§ Available records:
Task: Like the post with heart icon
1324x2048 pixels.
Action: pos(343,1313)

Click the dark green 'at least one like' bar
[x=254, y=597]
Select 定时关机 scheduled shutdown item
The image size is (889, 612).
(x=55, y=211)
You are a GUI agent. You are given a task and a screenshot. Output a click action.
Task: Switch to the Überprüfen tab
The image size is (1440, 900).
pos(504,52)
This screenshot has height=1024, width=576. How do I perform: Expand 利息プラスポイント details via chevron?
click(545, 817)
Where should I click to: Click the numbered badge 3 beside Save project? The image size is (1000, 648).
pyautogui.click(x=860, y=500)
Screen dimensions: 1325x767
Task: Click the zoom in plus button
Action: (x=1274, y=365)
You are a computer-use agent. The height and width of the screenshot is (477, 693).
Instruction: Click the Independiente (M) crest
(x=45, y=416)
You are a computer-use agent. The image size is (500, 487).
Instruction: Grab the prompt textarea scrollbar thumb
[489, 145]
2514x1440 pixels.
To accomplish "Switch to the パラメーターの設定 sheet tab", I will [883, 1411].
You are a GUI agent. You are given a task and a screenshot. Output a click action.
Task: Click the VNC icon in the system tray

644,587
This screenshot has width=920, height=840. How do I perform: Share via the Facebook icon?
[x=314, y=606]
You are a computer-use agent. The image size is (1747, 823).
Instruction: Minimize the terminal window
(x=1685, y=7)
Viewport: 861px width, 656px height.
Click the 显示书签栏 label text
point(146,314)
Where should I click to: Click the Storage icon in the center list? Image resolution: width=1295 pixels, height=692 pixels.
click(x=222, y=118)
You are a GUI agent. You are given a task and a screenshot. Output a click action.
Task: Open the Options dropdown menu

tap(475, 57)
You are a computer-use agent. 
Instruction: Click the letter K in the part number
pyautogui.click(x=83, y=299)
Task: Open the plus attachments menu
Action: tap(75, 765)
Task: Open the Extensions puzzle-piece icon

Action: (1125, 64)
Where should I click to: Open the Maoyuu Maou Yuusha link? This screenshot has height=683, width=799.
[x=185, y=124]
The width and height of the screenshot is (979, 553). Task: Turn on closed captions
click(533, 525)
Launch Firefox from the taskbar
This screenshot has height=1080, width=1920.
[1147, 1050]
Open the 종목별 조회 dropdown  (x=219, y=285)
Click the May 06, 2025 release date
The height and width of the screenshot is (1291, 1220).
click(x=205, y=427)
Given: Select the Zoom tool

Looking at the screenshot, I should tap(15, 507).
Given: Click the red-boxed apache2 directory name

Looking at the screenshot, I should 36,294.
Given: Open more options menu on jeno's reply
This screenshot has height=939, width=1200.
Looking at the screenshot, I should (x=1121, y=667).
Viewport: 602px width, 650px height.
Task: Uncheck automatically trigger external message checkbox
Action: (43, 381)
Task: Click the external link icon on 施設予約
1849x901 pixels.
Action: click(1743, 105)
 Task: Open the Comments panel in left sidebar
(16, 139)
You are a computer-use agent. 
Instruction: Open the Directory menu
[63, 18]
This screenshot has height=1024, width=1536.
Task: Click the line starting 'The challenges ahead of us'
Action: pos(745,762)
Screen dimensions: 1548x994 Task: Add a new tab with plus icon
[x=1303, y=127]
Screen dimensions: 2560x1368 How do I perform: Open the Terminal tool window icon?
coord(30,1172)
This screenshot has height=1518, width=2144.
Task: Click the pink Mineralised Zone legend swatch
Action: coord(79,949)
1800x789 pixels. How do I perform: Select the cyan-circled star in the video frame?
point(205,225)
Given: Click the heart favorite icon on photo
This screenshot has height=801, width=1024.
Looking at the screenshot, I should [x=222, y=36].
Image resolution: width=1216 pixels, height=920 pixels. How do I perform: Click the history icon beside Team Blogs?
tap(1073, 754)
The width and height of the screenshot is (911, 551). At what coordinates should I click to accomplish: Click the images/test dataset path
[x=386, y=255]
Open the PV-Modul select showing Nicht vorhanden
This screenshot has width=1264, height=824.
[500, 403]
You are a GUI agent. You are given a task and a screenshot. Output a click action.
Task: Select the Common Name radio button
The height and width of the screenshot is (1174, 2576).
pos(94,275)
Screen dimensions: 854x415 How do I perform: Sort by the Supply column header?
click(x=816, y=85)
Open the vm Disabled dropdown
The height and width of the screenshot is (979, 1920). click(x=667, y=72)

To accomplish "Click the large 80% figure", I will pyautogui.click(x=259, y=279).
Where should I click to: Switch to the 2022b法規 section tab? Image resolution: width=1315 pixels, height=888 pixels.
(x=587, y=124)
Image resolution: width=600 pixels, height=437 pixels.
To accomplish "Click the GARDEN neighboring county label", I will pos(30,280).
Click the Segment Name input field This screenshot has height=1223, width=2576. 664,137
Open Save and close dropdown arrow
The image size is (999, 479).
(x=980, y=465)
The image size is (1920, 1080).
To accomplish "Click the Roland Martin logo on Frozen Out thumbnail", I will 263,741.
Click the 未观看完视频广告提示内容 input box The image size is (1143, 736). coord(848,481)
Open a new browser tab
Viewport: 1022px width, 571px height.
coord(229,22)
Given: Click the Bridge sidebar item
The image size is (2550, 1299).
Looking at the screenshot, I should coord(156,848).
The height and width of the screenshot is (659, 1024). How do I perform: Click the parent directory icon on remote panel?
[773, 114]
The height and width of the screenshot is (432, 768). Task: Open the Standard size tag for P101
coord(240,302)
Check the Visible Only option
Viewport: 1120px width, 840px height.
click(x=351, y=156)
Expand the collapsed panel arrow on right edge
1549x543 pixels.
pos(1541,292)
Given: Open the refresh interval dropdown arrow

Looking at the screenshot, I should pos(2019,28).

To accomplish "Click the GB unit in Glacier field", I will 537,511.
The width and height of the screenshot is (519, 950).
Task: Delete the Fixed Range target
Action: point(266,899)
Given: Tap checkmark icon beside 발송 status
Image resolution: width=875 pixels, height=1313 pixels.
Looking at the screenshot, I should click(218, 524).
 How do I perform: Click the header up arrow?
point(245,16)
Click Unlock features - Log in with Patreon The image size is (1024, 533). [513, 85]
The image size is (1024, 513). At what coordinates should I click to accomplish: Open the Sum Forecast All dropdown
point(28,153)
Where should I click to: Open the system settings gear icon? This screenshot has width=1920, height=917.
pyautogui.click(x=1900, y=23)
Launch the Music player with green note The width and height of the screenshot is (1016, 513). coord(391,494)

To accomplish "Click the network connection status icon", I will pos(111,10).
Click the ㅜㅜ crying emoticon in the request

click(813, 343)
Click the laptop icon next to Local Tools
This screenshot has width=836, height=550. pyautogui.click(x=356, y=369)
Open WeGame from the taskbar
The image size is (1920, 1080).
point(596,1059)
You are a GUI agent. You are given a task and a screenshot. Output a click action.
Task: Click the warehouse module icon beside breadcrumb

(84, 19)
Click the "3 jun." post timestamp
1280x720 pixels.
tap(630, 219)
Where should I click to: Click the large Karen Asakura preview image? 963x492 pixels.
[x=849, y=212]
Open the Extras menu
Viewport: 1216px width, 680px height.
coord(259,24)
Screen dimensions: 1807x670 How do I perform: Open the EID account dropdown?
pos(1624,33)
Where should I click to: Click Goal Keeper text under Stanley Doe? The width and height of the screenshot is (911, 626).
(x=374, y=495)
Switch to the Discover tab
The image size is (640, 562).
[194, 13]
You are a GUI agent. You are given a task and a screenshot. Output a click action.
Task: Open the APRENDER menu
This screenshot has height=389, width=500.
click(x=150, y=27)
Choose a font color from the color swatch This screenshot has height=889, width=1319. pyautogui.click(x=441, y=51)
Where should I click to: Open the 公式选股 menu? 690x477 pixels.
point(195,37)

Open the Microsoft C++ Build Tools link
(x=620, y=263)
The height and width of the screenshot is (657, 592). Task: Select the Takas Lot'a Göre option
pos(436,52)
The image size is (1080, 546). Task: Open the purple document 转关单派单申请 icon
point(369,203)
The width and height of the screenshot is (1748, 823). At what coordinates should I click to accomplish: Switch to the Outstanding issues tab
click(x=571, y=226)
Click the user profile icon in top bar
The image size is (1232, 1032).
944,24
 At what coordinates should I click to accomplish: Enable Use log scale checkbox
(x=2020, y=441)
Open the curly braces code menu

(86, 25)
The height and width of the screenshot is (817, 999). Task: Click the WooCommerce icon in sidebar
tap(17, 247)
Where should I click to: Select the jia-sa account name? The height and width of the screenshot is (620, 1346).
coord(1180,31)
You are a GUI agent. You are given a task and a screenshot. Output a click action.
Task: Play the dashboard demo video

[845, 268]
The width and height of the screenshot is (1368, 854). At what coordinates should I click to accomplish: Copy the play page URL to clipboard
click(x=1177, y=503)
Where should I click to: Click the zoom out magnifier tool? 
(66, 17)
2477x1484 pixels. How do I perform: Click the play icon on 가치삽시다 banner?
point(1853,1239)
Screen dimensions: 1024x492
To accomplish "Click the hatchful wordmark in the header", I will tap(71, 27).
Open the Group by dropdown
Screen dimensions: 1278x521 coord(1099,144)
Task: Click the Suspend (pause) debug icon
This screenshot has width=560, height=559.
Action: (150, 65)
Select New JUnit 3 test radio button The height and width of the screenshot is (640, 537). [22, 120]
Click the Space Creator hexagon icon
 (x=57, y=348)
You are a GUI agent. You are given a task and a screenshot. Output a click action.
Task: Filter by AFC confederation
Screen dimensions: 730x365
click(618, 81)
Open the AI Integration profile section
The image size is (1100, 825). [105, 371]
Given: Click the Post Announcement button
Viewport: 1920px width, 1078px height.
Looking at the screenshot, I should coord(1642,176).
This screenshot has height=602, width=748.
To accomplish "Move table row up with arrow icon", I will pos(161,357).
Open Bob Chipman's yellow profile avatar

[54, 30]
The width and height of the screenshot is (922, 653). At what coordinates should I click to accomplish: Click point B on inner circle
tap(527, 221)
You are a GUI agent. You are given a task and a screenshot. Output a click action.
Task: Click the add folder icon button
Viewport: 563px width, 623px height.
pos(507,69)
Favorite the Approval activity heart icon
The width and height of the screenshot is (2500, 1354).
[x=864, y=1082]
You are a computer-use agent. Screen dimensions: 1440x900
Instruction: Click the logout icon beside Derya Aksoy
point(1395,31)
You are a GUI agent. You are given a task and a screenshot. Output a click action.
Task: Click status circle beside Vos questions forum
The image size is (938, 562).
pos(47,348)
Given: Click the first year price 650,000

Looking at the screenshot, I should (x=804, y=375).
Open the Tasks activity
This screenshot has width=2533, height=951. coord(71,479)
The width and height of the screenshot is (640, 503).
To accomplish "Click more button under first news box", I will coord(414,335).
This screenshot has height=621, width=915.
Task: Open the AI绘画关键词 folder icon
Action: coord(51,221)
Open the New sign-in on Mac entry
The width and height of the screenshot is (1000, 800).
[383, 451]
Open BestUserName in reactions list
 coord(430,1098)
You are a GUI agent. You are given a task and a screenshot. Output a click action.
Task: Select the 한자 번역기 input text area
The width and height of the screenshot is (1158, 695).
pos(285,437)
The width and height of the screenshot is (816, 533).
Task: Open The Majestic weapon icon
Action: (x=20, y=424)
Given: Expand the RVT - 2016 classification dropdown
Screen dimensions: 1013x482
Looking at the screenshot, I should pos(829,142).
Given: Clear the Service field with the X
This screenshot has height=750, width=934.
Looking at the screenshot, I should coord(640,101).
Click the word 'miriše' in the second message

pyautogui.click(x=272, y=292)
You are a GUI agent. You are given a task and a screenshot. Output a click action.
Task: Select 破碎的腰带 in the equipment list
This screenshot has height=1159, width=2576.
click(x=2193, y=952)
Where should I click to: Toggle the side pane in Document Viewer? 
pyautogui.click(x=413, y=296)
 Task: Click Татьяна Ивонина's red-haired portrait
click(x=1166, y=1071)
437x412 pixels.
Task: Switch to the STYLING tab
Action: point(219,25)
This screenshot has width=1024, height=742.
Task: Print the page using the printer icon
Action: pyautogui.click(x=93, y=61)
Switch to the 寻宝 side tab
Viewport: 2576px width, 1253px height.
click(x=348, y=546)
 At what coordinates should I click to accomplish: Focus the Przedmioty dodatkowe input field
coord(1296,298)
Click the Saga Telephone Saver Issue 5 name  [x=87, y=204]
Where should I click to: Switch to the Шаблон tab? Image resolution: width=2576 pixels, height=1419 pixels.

§ Short exercise: Copy every line from the start of the entries through the line holding "(x=55, y=211)", inclusive, and add 5 to each number in the click coordinates given as answers. Leave all other text and numbers unchanged.

§ Answer to this exercise:
Task: Like the post with heart icon
1324x2048 pixels.
Action: pos(348,1318)

Click the dark green 'at least one like' bar
[x=259, y=602]
Select 定时关机 scheduled shutdown item
The image size is (889, 612).
(x=60, y=216)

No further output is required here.